Hıristiyan dünyası bunları kınar, bunlardan utanır bu başka bir konu.. Ama önemli olan ölenler Afrikalı ve üstelik Müslüman. Afrikalı bir Müslüman iki kere değersizdir batının gözünde. Dolayısıyla batı bu durumu gündeme getirip çözmek yerine bundan faydalanmayı tercih ediyor ve örgütün devamlılığını destekliyor. Tanrının Direniş Ordusu korku ve ezme üzerine kurdukları sömürge sisteminin devam etmesini sağlayan faydalı bir örgüt. Batı ölenin de öldürenin de kim olduğu ilgilenmiyor aslında.

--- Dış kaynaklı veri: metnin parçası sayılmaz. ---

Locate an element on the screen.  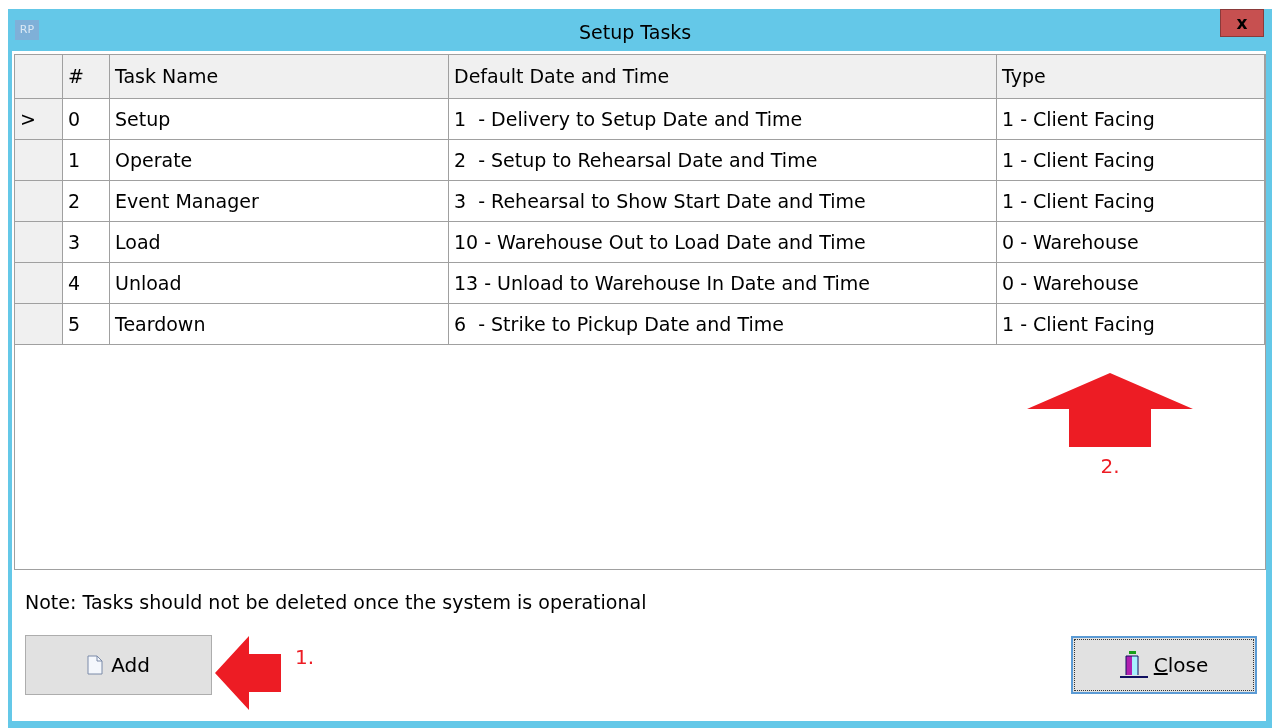
window-close-button: x is located at coordinates (1242, 23).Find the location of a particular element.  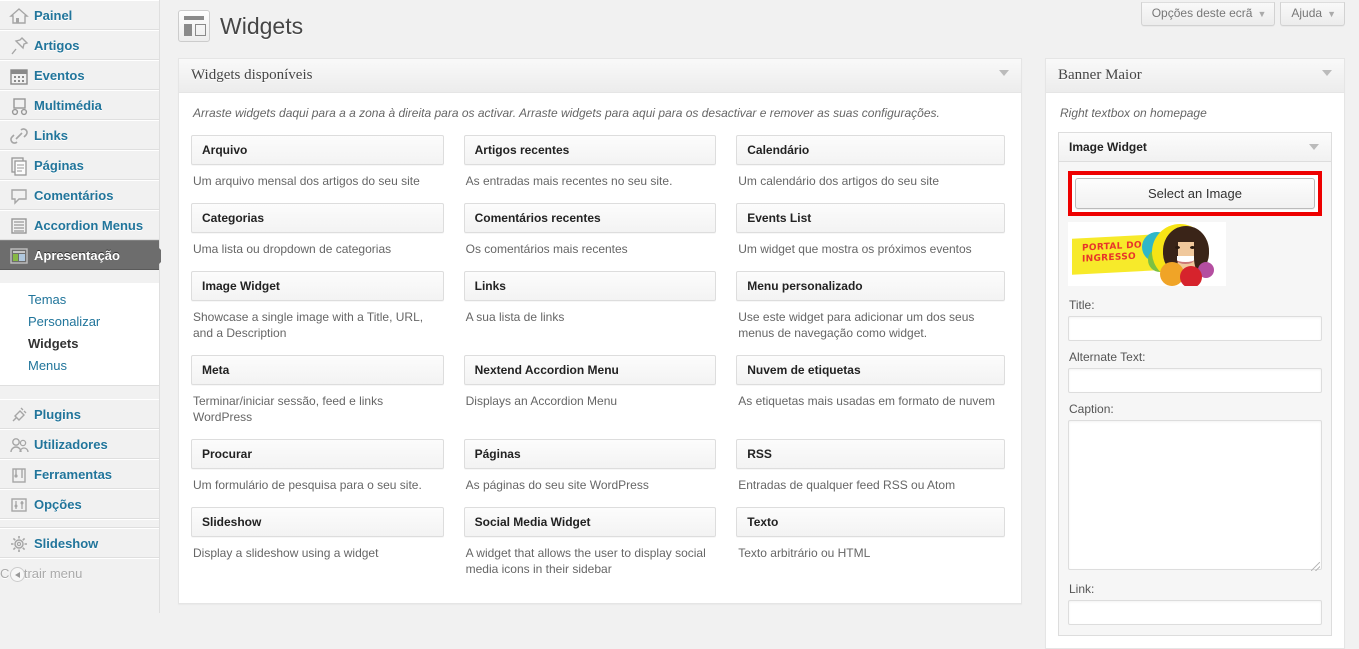

gear-icon is located at coordinates (19, 544).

Müslümanlık, Hıristiyanlık ve İnsanlık batının umurunda değil. Kazandığı paraya, petrol hatlarına ve sattığı ilaca bakıyor. Verimli Afrika topraklarını, kaynakları sömürüyorlar ve bu tip örgütleri ne yaptıklarını umursamadan bakmadan destekliyorlar.